- _DATA FOR THIS TASK_
§

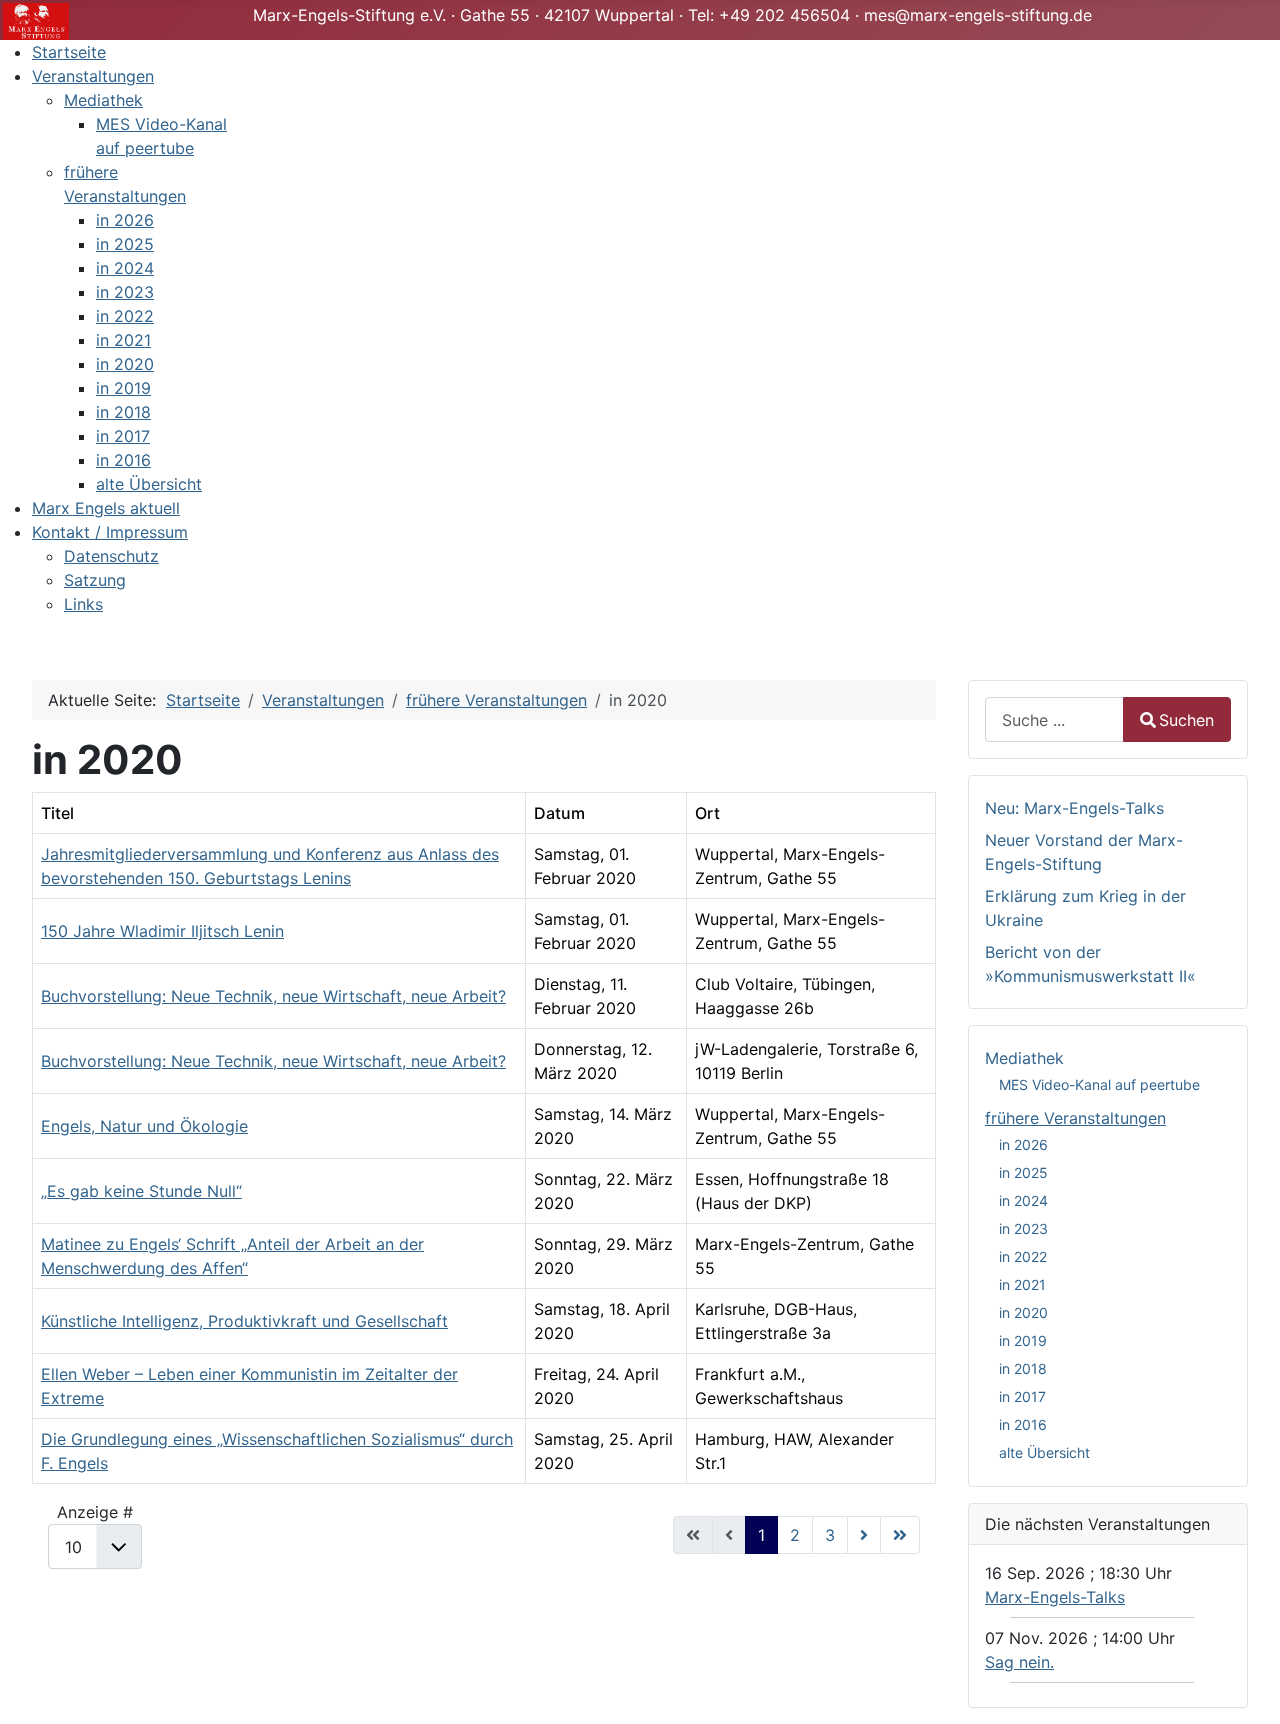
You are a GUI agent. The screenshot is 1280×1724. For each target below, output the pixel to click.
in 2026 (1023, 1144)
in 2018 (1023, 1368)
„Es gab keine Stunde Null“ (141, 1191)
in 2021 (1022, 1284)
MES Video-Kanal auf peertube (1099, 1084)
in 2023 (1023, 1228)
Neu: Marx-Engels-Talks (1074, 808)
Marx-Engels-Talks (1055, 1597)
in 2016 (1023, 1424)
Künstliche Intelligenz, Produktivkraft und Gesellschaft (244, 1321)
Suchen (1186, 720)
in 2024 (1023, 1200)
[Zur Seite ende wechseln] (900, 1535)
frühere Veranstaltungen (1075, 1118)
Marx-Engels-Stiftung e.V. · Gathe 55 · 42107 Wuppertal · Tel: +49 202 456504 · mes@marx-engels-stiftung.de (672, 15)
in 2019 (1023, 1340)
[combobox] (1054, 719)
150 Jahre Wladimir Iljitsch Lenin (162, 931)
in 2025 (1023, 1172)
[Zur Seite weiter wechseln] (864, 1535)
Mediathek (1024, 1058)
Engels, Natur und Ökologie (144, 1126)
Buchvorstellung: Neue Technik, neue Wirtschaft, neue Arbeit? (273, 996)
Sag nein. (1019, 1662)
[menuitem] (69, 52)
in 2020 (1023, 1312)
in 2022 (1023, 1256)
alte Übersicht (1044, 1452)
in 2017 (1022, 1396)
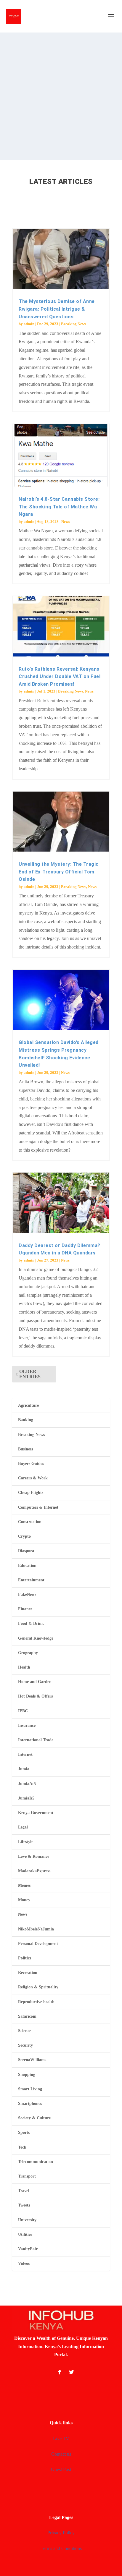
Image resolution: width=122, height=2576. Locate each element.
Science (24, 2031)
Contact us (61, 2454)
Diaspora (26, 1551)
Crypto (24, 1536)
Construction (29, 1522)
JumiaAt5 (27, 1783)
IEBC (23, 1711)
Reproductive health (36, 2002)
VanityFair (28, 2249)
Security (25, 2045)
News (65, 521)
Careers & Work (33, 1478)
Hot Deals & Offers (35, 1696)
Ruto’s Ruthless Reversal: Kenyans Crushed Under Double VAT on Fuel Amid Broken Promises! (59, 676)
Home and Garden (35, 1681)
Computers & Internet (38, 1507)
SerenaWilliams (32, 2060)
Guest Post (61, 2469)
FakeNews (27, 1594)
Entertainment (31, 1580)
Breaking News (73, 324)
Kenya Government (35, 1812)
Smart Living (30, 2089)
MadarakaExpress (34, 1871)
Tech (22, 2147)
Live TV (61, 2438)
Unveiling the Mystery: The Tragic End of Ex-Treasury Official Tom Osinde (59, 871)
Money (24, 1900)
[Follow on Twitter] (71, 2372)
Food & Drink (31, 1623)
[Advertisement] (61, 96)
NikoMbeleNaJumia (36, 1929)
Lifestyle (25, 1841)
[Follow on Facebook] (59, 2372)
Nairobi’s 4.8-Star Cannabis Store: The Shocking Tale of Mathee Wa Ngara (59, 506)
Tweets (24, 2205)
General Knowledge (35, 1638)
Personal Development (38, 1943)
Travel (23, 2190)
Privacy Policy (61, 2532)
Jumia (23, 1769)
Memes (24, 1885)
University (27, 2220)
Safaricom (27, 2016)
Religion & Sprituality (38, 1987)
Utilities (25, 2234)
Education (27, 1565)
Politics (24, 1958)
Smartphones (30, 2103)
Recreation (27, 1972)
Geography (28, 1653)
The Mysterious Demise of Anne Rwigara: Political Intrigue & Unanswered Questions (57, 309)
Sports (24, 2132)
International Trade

§

- _TASK GOAL_
Reproduce every line of the material above that has the string "Talks".

- _RESULT FOR THIS EXERCISE_
Neu: Marx-Engels-Talks (1074, 808)
Marx-Engels-Talks (1055, 1597)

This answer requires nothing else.